«Consiste o livre-arbítrio em
voluntariamente cumprir o fado». In Agostinho da Silva
31
de Março de 1738
«(…) E este sermão enfadonho
ouvia-o eu vezes e vezes sem conta, por estar prometida ao seu primogénito, mas
sobretudo por ser bonita e de sangue quente. Santa Leonor não suportava ver-me
entrar nos salões e roubar as atenções de todos os homens. Não suportava os
meus vestidos desenhados para tornear as curvas sinuosas do meu corpo. Não
suportava os meus decotes generosos e as jóias coloridas que colocava sobre a parte
nua dos seios, como chamariz para o abismo. Não suportava que os homens de
todas as idades tivessem convulsões internas ao ritmo das minhas risadas, que
me balançavam as carnes. Não suportava os meus gestos dengosos e a minha boca
aberta em sorrisos que transpiravam pecado. Toda eu era volúpia, da cabeça aos
pés, desde que me conhecera. Como controlar então o que me era tão natural? E
porquê? Porque o Deus de Santa Leonor lhe mandava dizer, através dos seus
confessores jesuítas, que era errado? O meu Deus fizera-me assim. Dotada deste
carisma natural e desta sensualidade incontrolável. Por isso teria agora de me
ter no seu mundo com esta forma e este feitio, fossem quais fossem as
consequências da sua criação. Hoje deixarei de ser virgem, Pelágia.

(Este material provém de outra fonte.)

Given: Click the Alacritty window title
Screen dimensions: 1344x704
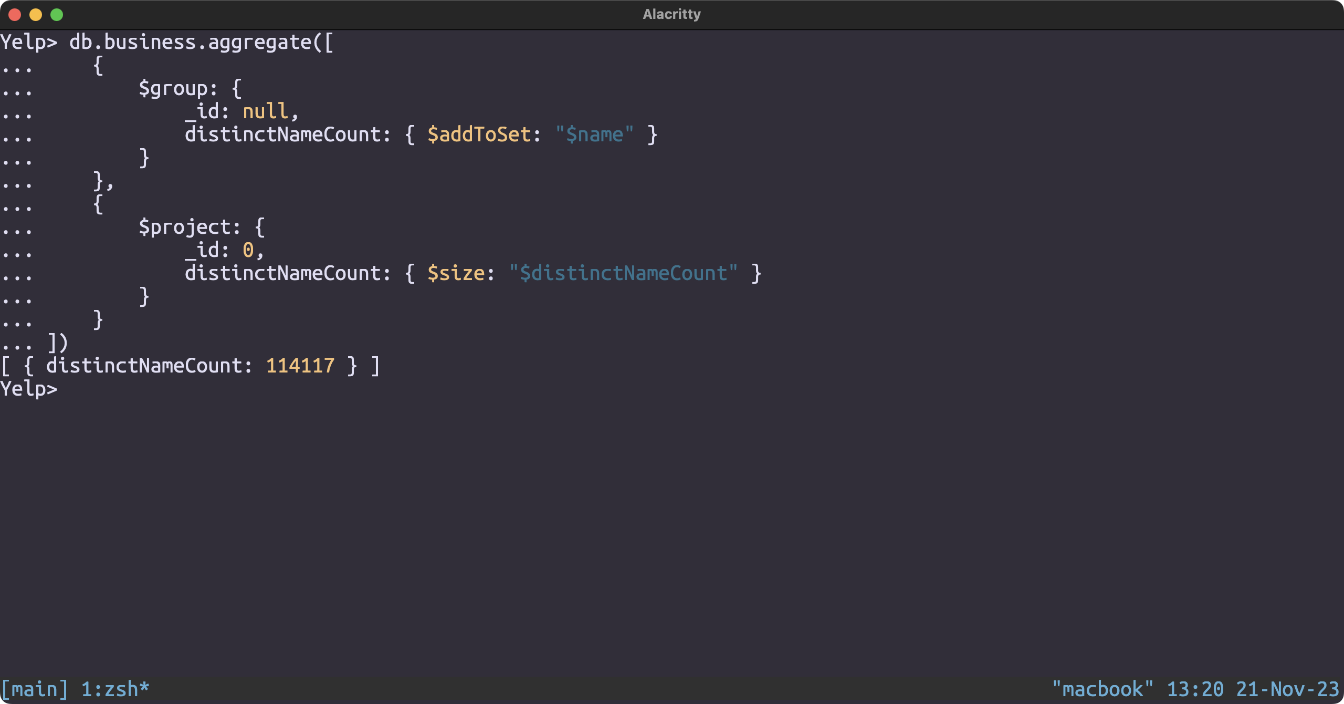Looking at the screenshot, I should (671, 14).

Pelágia olhou-me com a sua grande
boca aberta, esquecendo a apresentação de armas que os granadeiros e
sargentos-mores executavam, na arena. Era um espectáculo imperdível, mas a
minha decisão ainda o era mais. Enlouqueceste, Teresa? Tens de casar primeiro.
E se engravidas? É, da maneira que casarei mais depressa. Isso é uma provocação
à tua futura sogra, não é? E o olhar de Pelágia lançou-se sobre dona Leonor,
que estava noutra bancada aveludada, com as filhas Mariana, prometida ao conde
de Atouguia, e Leonor, mais tarde marquesa de Alorna. Com elas ainda Maria Ana
Leopoldina, casada com Manuel Sousa Calhariz, capitão das guardas alemãs, com
quem dona Leonor trocava segredinhos discretos. Já percebeste que ela não tira
os olhos de ti. Parece que está a adivinhar as tuas perversas intenções...,
disse-me Pelágia, divertida com toda a situação, que animava mais o seu
espírito do que um cortejo de fidalgos.
Mas não, a santa Leonor não tirava
os olhos de mim por desvendar as minhas intenções. Ela não tirava os olhos de
mim porque havia muitos outros olhos, para além dos dela e dos do filho dela, a
fixarem-se nos meus. E um deles parecia-lhe o mais perigoso de todos. Era o do
príncipe José, a quem todos cumprimentavam respeitosamente, depois do rei e da
rainha. Era a sua esposa que fazia anos naquele dia, mas o príncipe fora
atraído pelo meu riso, e agora não conseguia desviar as atenções de mim, como se
eu o tivesse enfeitiçado. Os olhares furtivos só não eram evidentes para todos
porque na arena o cortejo de cavaleiros desviava as atenções. Mas à marquesa de
Távora, a santa pispineta e perspicaz, nada lhe escapava. Sobretudo nada que
tivesse que ver comigo. E os olhares do príncipe José, conhecido pelas suas
aventuras amorosas, perturbavam a santa marquesa, cujo sexto sentido deixava já
antever todas as desgraças que, daqueles olhares, poderiam advir.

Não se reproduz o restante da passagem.